Action item:
When a line in the listing contains the string "Federal", pick it out and copy it.

Records for this task:
--------
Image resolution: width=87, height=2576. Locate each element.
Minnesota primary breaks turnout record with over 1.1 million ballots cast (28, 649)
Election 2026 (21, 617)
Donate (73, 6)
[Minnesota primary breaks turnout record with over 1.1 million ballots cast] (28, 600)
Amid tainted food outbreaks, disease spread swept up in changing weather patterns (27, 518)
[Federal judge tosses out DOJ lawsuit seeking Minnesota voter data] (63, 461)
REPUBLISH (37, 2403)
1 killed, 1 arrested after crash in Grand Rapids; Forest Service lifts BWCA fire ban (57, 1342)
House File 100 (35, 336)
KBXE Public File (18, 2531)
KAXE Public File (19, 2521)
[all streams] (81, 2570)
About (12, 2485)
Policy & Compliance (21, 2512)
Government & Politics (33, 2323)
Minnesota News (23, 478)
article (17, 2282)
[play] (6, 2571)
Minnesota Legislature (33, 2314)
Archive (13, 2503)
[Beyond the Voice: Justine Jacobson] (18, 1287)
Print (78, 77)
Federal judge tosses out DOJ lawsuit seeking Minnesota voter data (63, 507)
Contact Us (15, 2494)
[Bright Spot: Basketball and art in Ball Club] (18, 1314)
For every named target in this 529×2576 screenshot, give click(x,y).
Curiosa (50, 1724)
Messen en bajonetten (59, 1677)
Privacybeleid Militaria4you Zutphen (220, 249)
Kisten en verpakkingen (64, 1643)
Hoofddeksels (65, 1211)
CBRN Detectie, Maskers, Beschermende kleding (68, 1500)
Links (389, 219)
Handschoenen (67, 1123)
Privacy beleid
--------
Problem solution:
[Federal judge tosses out DOJ lawsuit seeking Minnesota voter data] (63, 461)
Federal judge tosses out DOJ lawsuit seeking Minnesota voter data (63, 507)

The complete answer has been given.